Among hospitalized patients, those outside the justice system had 124.7 days paid for by the DMHAS, compared with 249 days for forensic patients.

There are probably two reasons why forensic inpatients had such extended lengths of stay, suggested forensic psychiatrist James Reynolds, M.D., medical director at the state-run Northwest Missouri Psychiatric Rehabilitation Center in St. Joseph, Mo.

“As in other states, patients found incompetent to proceed to trial are often quite sick and thought disordered and take correspondingly longer to stabilize,” said Reynolds, in an interview with Psychiatric News. “Also, they can’t just be released when they are less acutely ill, as in civilian settings. They usually must be kept as inpatients until ready for trial, and those who are permanently incompetent usually can’t just be let go either.”

One potential area of cost saving might be the use of nonhospital crisis-intervention programs, said Erik Roskes, M.D., director of forensic services at Springfield Hospital Center in Sykesville, Md, in an interview. “This could be used as a cost offset by avoiding use of expensive inpatient resources, [although] there is also a risk that forensic patients might be excluded from consideration due to their histories.”

One aspect of care for prisoners or arrestees was not included in the study, said Roskes. “There is no mention of the general medical costs of these populations, which we know is very high,” he said. “In some cases, the medical problems relate directly to both the mental health and the criminal justice costs, as with traumatic brain injuries, for example.”

Roskes also noted that one group not cited in the research and that can be very costly to treat are people with comorbid cognitive/developmental disabilities.

The study might serve as a model to analyze similar costs in other states, and its findings should help Connecticut health officials better plan, coordinate, and deliver services to these populations, concluded Swanson. ■

An abstract of “Costs of Criminal Justice Involvement Among Persons With Serious Mental Illness in Connecticut” is posted at http://ps.psychiatryonline.org/article.aspx?articleID=1668301.

Service Delivery Is Complex in Justice System 

“To be competent to defend yourself in court, you can’t just be good enough, you must really be pretty stable,” James Reynolds, M.D., medical director of the Northwest Missouri Psychiatric Rehabilitation Center in St. Joseph, Mo., told Psychiatric News. “Many defendants may refuse treatment for lengthy periods of time or only partially comply with treatment, thus lengthening their inpatient course.”

Missouri uses a strict conditional-release protocol to follow forensic outpatients, most of whom are law-abiding, free of substance abuse, and fully compliant with their medication and day-treatment programs, said Reynolds.

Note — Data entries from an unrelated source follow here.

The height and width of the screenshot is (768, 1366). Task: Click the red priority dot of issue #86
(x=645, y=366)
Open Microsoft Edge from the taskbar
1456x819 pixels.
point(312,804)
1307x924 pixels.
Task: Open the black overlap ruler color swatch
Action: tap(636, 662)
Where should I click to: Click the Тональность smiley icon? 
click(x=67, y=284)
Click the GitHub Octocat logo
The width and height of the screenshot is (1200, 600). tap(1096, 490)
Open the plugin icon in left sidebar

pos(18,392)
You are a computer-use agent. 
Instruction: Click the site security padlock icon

“It significantly affects the revolving door of civil mental health treatment that so tragically leads to patients eventually becoming involved in the criminal justice system, often to a victim’s, not to mention their own, grief,” he said. “And it reflects our goal to treat them to the point of remission, or at least meaningful stability.”

“We must find a way to respectfully and ethically ensure that the most severely ill individuals who are not mentally responsible for their conduct stay in meaningful treatment so they have the maximal chance of leading a life as free as possible in the community while not posing a risk of harm to themselves or others.”